# WORK REQUIRED
Switch every "GUI agent" in the material below to "desktop agent" and copy out the lines otherwise unchanged. Omit the pictures.

Raw records:
________________________
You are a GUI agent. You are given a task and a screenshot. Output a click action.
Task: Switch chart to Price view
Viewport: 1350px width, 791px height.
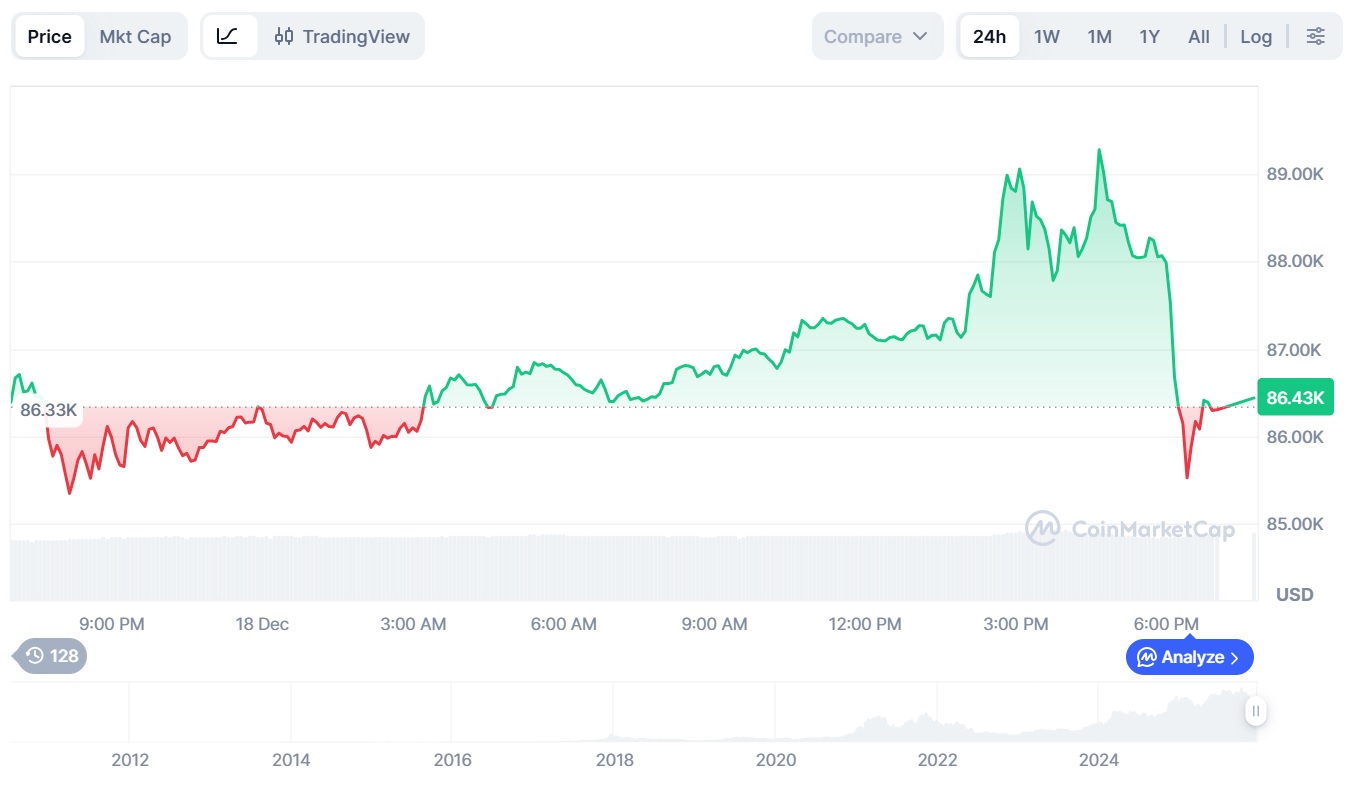pos(50,37)
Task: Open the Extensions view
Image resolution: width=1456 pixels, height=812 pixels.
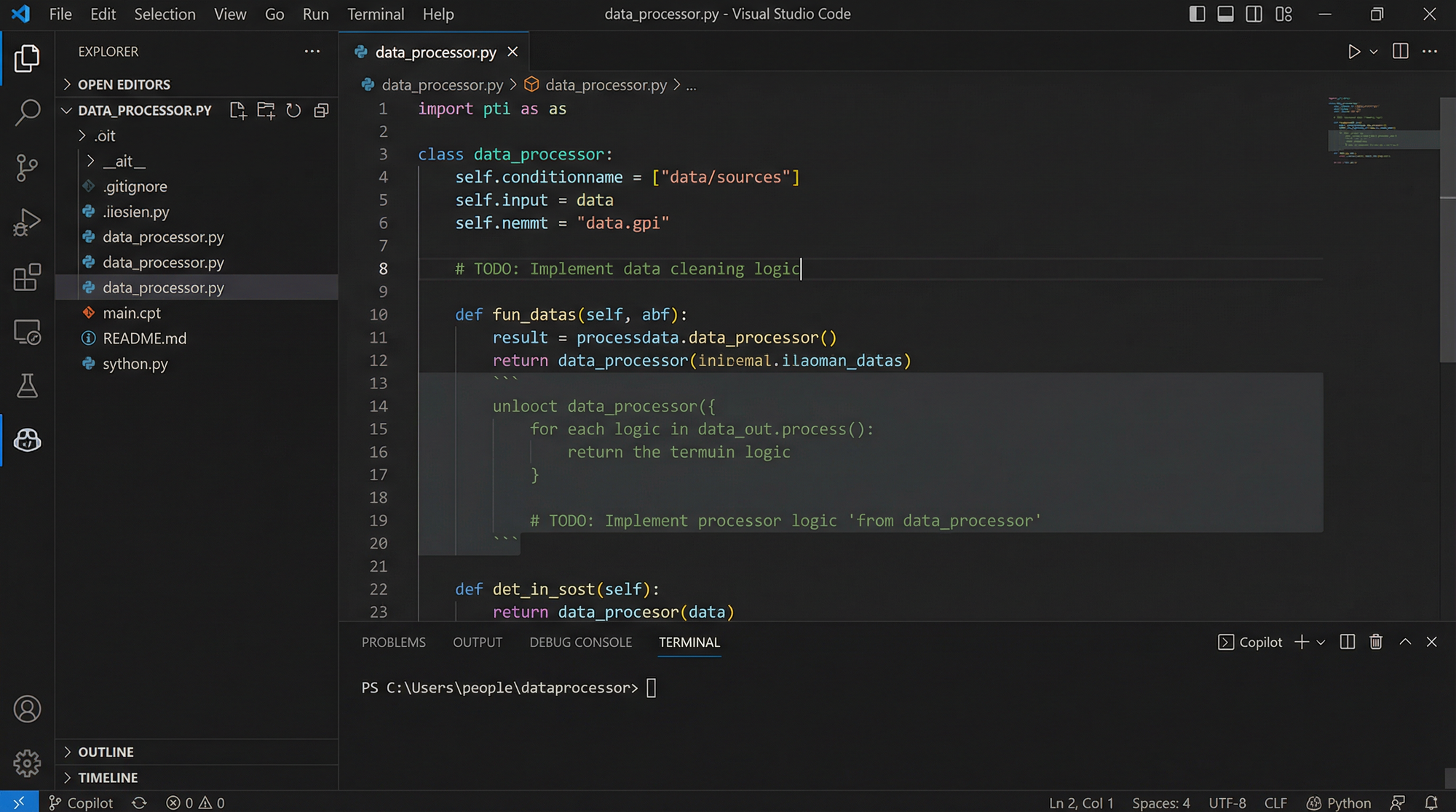Action: pyautogui.click(x=27, y=277)
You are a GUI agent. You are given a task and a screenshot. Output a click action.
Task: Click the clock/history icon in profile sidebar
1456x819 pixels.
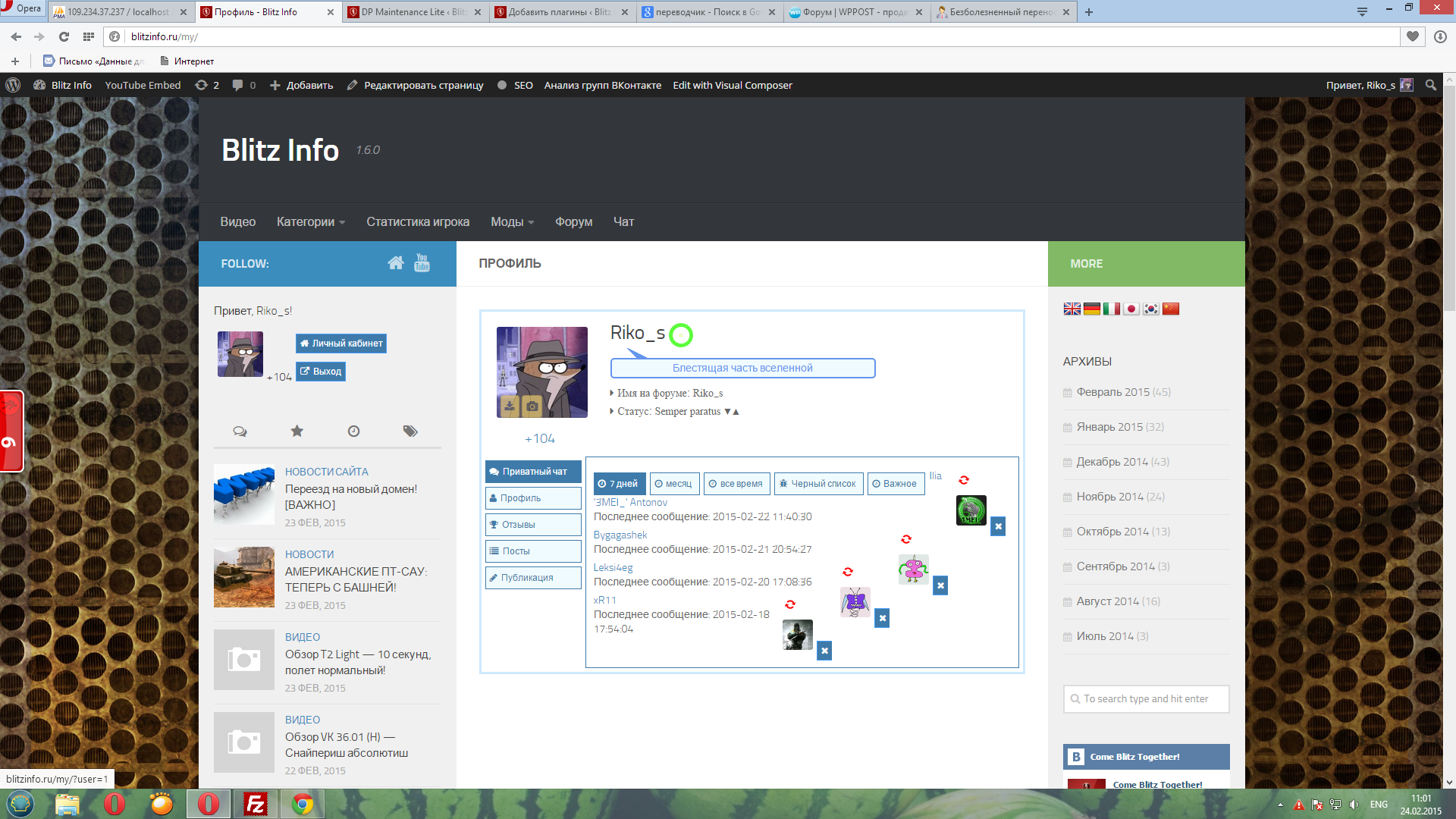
________________________
# TASK RESULT
You are a desktop agent. You are given a task and a screenshot. Output a click action.
Task: Switch chart to Price view
Viewport: 1350px width, 791px height.
pos(50,37)
Task: Open the Extensions view
Image resolution: width=1456 pixels, height=812 pixels.
Action: pyautogui.click(x=27, y=277)
You are a desktop agent. You are given a task and a screenshot. Output a click action.
Task: Click the clock/history icon in profile sidebar
1456x819 pixels.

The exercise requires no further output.